Added Cubic and PolyBezier Curves

[Samtanner12]

Added Cubic and PolyBezier Curves to the proto definition. Polybezier curves allow for a quicker curve calculation and more accurate position on the curve facilitating a smoother surface finish. This change will allow us to use OVF with Dyndrite for our additive solution.

[SebastianDirks]

Hello Mr. Tanner,

thank you for your Pull Request. In general, we endorse the integration of additional geometric spline types, especially if there is industry need. Because OVF is based on Protocol Buffers (protobuf) and code generators, we can roll out format additions quickly.

The rules for protobuf forwards-/ backwards compatibility

• We can add new tags without breaking anything. Parsers using older versions will read the added field in new files, add it to unknown fields and then continue parsing known fields. New parsers will read older files and the new field will be empty. In the case of vector block one of, the new cases will simply never be used.

• We cannot remove a field or change its definition; this would break all applications using the previous definition.

• It is possible to deprecate fields ([obsolete], reserves tag to prevent reuse) in protobuf. Up to now we have not done so and would like to avoid it. These types of changes need time to trickle down to all software using OVF

Because we cannot remove or rename a field after adding, I would like to discuss a few points before merging.

Observations

1. Your suggestion uses a flattened control point form, not a coefficient form. I agree because this is consistent with the linear (Hatches, Polylines) definitions, which is also stored in end point coordinate from, not as angle and length.

2. For linear segments, OVF (and all other AM formats I know) offer 2 definitions

   1. Polylines form a continuous line. There are no jumps between segments, consecutive segments share the same end point. In OVF a closed polyline (polygon) is represented by the first and last point having identical coordinates.
   2. Hatches form discontinuous lines. Jumps are inserted between segments.
      1. We do not store each hatch in its own vector block as a Polyline because that causes significant overhead for vector block (meta-) data (marking_params_key, laser_index etc.)
      2. A common source of wasteful storage and bugs is storing polylines in a hatches block by duplicating endpoints, so they are coincident. Because hatches are often handled differently by machine controllers (no polydelays/angle-based corner cutting), this can result in unexpected skywriting behaviour and build time degradation. Zero length jump commands can also cause delays if they are not filtered properly.

3. To me it is not completely clear from your definition if it is representing multiple Bezier segments with jumps between them or a continuous spline. Because of the similar structure and problems in linear segments, I would propose offering either both definitions or one precise definition. Example:

   1. CubicBezierSpline: continuous, control points xy are shared between adjacent segments
   2. CubicBezierHatches: discontinuous, jumps are inserted between segments, control points xy exist for each segment for start and end.

Discussion Points Summary

1. Do you plan to use the Bezier segments as continuous splines or as hatches or both?

■ **Data records**
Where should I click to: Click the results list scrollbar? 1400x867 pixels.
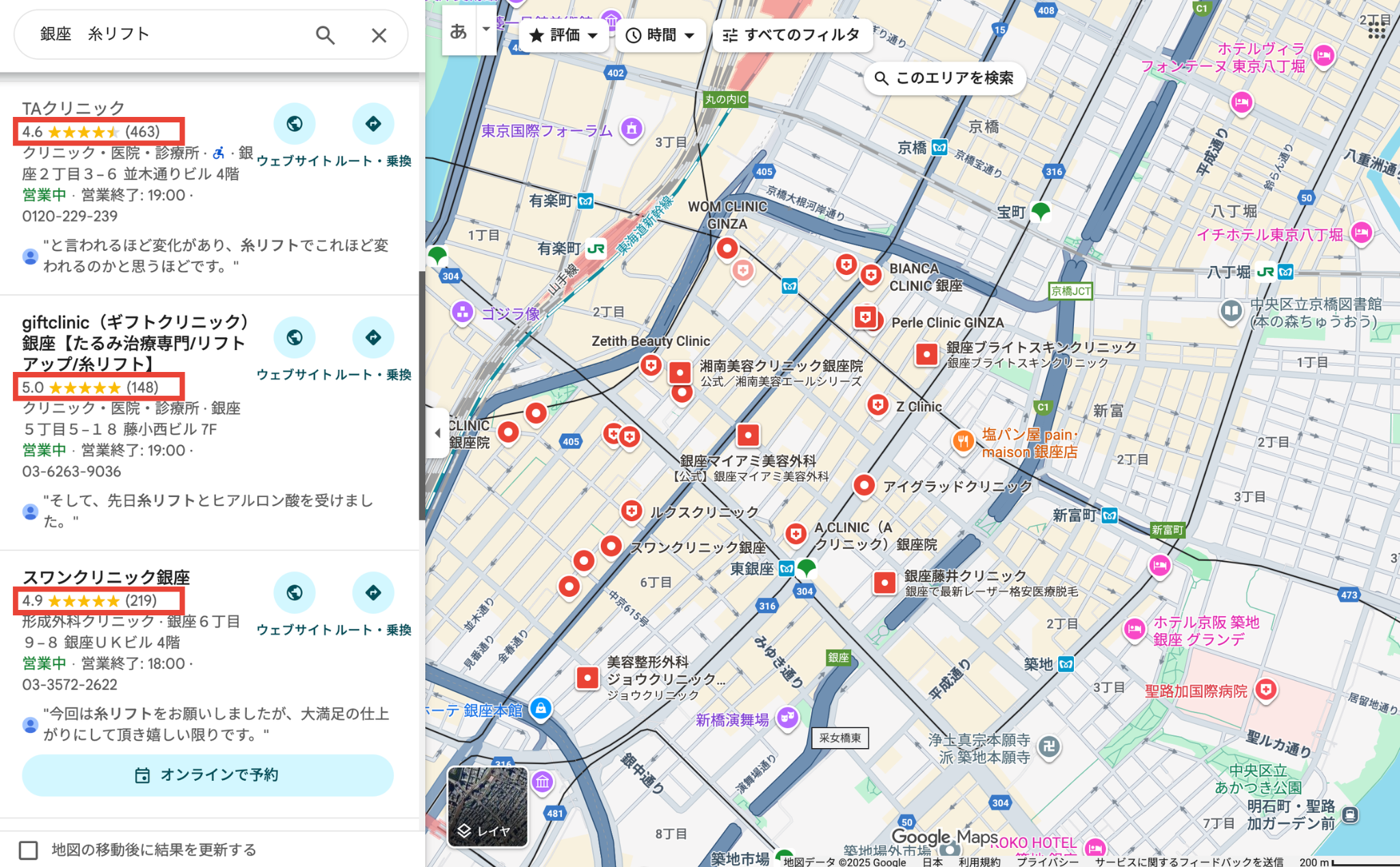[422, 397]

...

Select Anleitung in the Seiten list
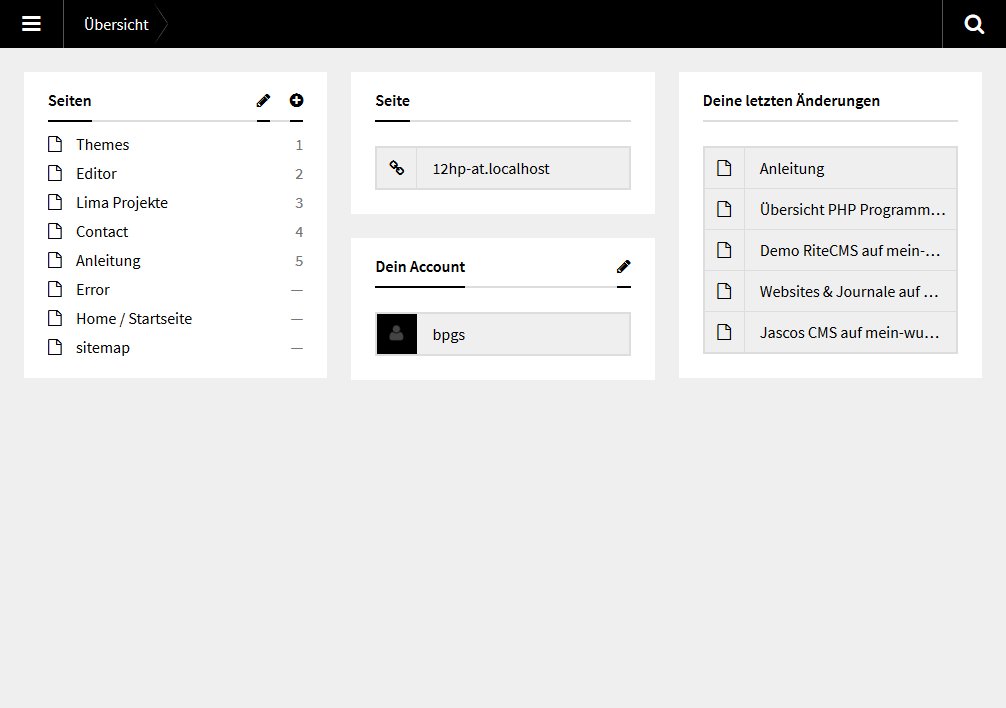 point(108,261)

■ **Task objective**
Answer these questions about the pull request thread above:
1. What does the first post say the change will let OVF be used with?
2. What is OVF based on?
3. How is a closed polyline represented in OVF?

■ **Written solution**
1. Dyndrite, for an additive solution.
2. Protocol Buffers (protobuf) and code generators.
3. By the first and last point having identical coordinates.